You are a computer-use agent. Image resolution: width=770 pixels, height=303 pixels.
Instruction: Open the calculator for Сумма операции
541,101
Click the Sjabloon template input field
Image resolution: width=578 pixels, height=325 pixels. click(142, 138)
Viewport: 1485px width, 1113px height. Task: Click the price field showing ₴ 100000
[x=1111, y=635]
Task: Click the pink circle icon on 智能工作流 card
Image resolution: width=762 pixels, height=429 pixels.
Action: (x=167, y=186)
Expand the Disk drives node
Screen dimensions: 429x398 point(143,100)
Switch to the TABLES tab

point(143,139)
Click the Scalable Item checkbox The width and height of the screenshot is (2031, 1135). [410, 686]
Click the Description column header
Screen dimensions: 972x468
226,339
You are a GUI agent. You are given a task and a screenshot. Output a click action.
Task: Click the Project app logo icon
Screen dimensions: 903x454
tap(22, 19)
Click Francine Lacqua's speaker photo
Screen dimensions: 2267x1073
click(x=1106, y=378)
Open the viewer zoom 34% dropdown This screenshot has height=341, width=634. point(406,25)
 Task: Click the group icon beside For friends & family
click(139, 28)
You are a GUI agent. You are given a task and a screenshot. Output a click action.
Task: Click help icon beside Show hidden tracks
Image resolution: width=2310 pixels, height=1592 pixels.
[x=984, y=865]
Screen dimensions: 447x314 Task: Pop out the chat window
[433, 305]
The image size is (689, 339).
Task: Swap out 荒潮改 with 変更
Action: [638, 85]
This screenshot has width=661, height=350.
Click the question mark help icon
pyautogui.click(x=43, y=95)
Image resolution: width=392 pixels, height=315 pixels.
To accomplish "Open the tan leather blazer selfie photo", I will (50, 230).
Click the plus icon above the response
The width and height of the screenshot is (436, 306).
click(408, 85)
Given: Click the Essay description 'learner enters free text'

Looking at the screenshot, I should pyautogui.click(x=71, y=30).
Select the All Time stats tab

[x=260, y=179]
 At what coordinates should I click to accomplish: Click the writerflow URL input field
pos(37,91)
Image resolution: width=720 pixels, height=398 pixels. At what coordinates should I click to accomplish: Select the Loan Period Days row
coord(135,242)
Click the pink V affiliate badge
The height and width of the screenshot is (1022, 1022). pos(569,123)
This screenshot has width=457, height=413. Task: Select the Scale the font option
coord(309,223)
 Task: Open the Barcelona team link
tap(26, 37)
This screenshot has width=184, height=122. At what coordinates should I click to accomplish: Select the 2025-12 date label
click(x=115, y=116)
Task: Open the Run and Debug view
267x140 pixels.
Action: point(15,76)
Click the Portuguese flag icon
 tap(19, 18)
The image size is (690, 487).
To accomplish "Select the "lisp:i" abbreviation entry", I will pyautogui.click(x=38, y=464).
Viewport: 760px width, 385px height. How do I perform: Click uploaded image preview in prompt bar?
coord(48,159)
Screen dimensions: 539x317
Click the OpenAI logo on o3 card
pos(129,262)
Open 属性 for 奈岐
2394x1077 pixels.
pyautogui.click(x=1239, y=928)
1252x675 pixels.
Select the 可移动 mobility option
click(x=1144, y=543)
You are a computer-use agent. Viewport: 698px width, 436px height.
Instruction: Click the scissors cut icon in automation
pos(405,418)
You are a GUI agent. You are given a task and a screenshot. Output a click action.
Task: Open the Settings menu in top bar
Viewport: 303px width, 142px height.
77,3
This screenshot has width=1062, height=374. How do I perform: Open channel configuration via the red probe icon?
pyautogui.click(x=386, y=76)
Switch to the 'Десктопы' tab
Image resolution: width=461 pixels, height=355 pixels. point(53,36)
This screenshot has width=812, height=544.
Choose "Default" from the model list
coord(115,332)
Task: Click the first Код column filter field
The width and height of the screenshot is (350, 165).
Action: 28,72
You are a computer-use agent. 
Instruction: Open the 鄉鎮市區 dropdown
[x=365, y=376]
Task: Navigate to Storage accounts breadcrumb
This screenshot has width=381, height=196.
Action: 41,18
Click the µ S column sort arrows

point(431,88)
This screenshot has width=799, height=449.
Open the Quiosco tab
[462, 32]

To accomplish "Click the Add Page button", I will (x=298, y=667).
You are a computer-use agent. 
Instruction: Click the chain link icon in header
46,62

-=-=-=-=-

» BRIEF
The material must be reproduced word for word.

» WRITTEN ANSWER
You are a computer-use agent. Image resolution: width=770 pixels, height=303 pixels.
Instruction: Open the calculator for Сумма операции
541,101
Click the Sjabloon template input field
Image resolution: width=578 pixels, height=325 pixels. click(142, 138)
Viewport: 1485px width, 1113px height. Task: Click the price field showing ₴ 100000
[x=1111, y=635]
Task: Click the pink circle icon on 智能工作流 card
Image resolution: width=762 pixels, height=429 pixels.
Action: (x=167, y=186)
Expand the Disk drives node
Screen dimensions: 429x398 point(143,100)
Switch to the TABLES tab

point(143,139)
Click the Scalable Item checkbox The width and height of the screenshot is (2031, 1135). [410, 686]
Click the Description column header
Screen dimensions: 972x468
226,339
You are a GUI agent. You are given a task and a screenshot. Output a click action.
Task: Click the Project app logo icon
Screen dimensions: 903x454
tap(22, 19)
Click Francine Lacqua's speaker photo
Screen dimensions: 2267x1073
click(x=1106, y=378)
Open the viewer zoom 34% dropdown This screenshot has height=341, width=634. point(406,25)
 Task: Click the group icon beside For friends & family
click(139, 28)
You are a GUI agent. You are given a task and a screenshot. Output a click action.
Task: Click help icon beside Show hidden tracks
Image resolution: width=2310 pixels, height=1592 pixels.
[x=984, y=865]
Screen dimensions: 447x314 Task: Pop out the chat window
[433, 305]
The image size is (689, 339).
Task: Swap out 荒潮改 with 変更
Action: [638, 85]
This screenshot has width=661, height=350.
Click the question mark help icon
pyautogui.click(x=43, y=95)
Image resolution: width=392 pixels, height=315 pixels.
To accomplish "Open the tan leather blazer selfie photo", I will (50, 230).
Click the plus icon above the response
The width and height of the screenshot is (436, 306).
click(408, 85)
Given: Click the Essay description 'learner enters free text'

Looking at the screenshot, I should pyautogui.click(x=71, y=30).
Select the All Time stats tab

[x=260, y=179]
 At what coordinates should I click to accomplish: Click the writerflow URL input field
pos(37,91)
Image resolution: width=720 pixels, height=398 pixels. At what coordinates should I click to accomplish: Select the Loan Period Days row
coord(135,242)
Click the pink V affiliate badge
The height and width of the screenshot is (1022, 1022). pos(569,123)
This screenshot has width=457, height=413. Task: Select the Scale the font option
coord(309,223)
 Task: Open the Barcelona team link
tap(26, 37)
This screenshot has width=184, height=122. At what coordinates should I click to accomplish: Select the 2025-12 date label
click(x=115, y=116)
Task: Open the Run and Debug view
267x140 pixels.
Action: point(15,76)
Click the Portuguese flag icon
 tap(19, 18)
The image size is (690, 487).
To accomplish "Select the "lisp:i" abbreviation entry", I will pyautogui.click(x=38, y=464).
Viewport: 760px width, 385px height. How do I perform: Click uploaded image preview in prompt bar?
coord(48,159)
Screen dimensions: 539x317
Click the OpenAI logo on o3 card
pos(129,262)
Open 属性 for 奈岐
2394x1077 pixels.
pyautogui.click(x=1239, y=928)
1252x675 pixels.
Select the 可移动 mobility option
click(x=1144, y=543)
You are a computer-use agent. Viewport: 698px width, 436px height.
Instruction: Click the scissors cut icon in automation
pos(405,418)
You are a GUI agent. You are given a task and a screenshot. Output a click action.
Task: Open the Settings menu in top bar
Viewport: 303px width, 142px height.
77,3
This screenshot has width=1062, height=374. How do I perform: Open channel configuration via the red probe icon?
pyautogui.click(x=386, y=76)
Switch to the 'Десктопы' tab
Image resolution: width=461 pixels, height=355 pixels. point(53,36)
This screenshot has width=812, height=544.
Choose "Default" from the model list
coord(115,332)
Task: Click the first Код column filter field
The width and height of the screenshot is (350, 165).
Action: 28,72
You are a computer-use agent. 
Instruction: Open the 鄉鎮市區 dropdown
[x=365, y=376]
Task: Navigate to Storage accounts breadcrumb
This screenshot has width=381, height=196.
Action: 41,18
Click the µ S column sort arrows

point(431,88)
This screenshot has width=799, height=449.
Open the Quiosco tab
[462, 32]

To accomplish "Click the Add Page button", I will (x=298, y=667).
You are a computer-use agent. 
Instruction: Click the chain link icon in header
46,62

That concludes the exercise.